> Activity
All of the listing below must be repeated word for word. Pictures are the only thing to omit.

----------------------------------------

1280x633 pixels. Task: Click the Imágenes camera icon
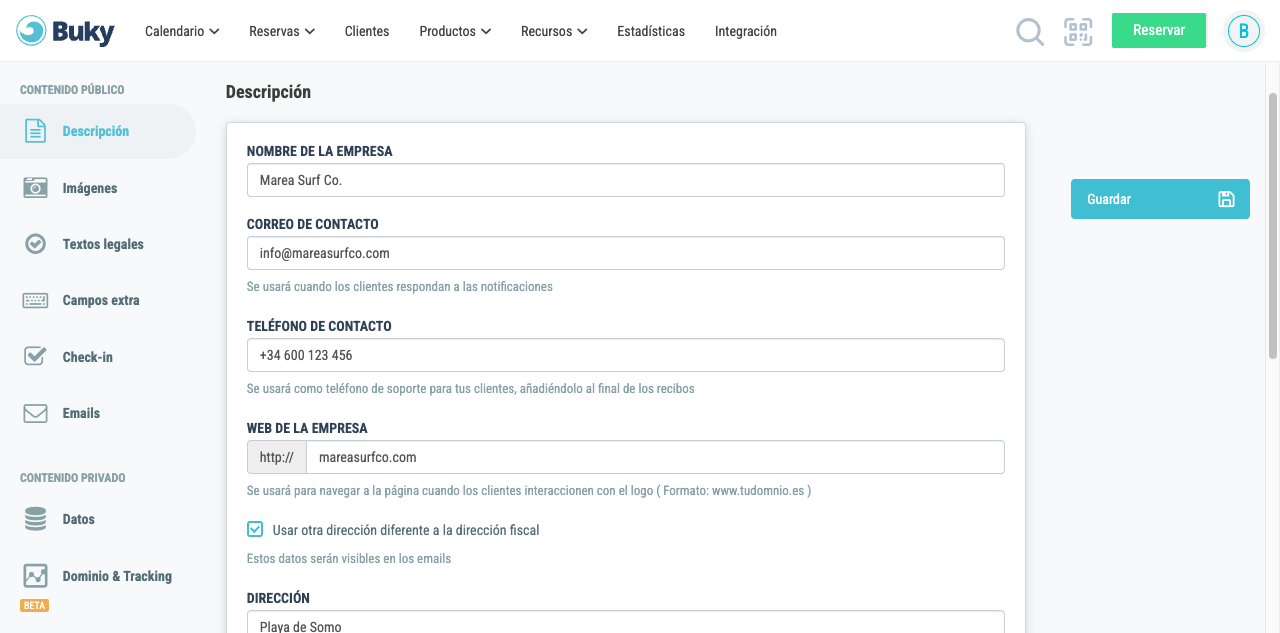coord(36,188)
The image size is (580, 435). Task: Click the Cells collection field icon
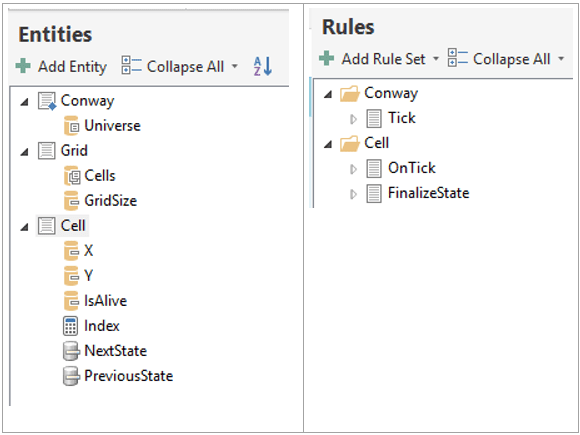point(71,176)
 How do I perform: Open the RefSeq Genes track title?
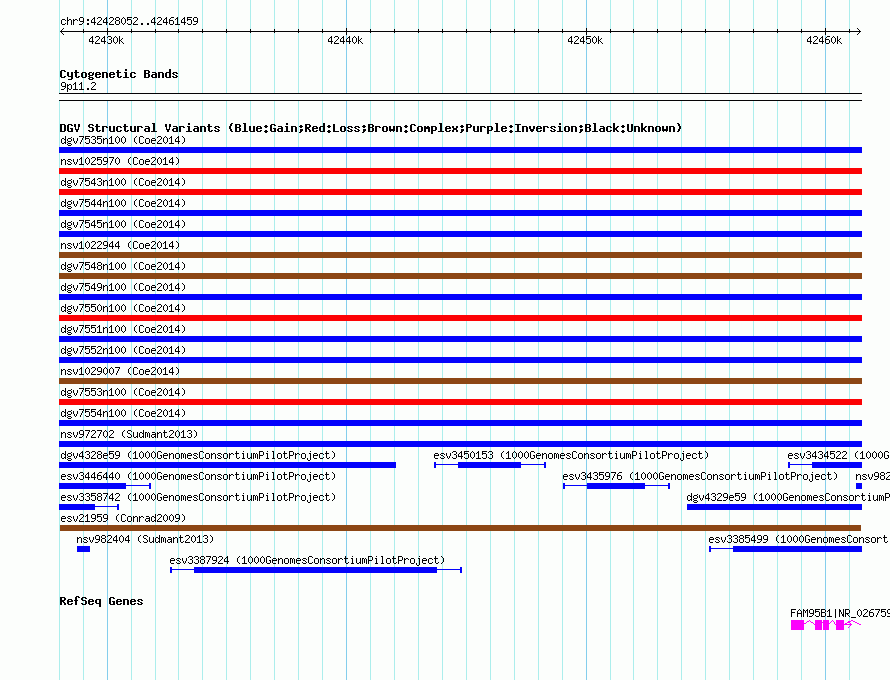pos(101,601)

----------------------------------------

> Solution
1280x633 pixels. Task: Click the Imágenes camera icon
coord(36,188)
The image size is (580, 435). Task: Click the Cells collection field icon
point(71,176)
 How do I perform: Open the RefSeq Genes track title?
pos(101,601)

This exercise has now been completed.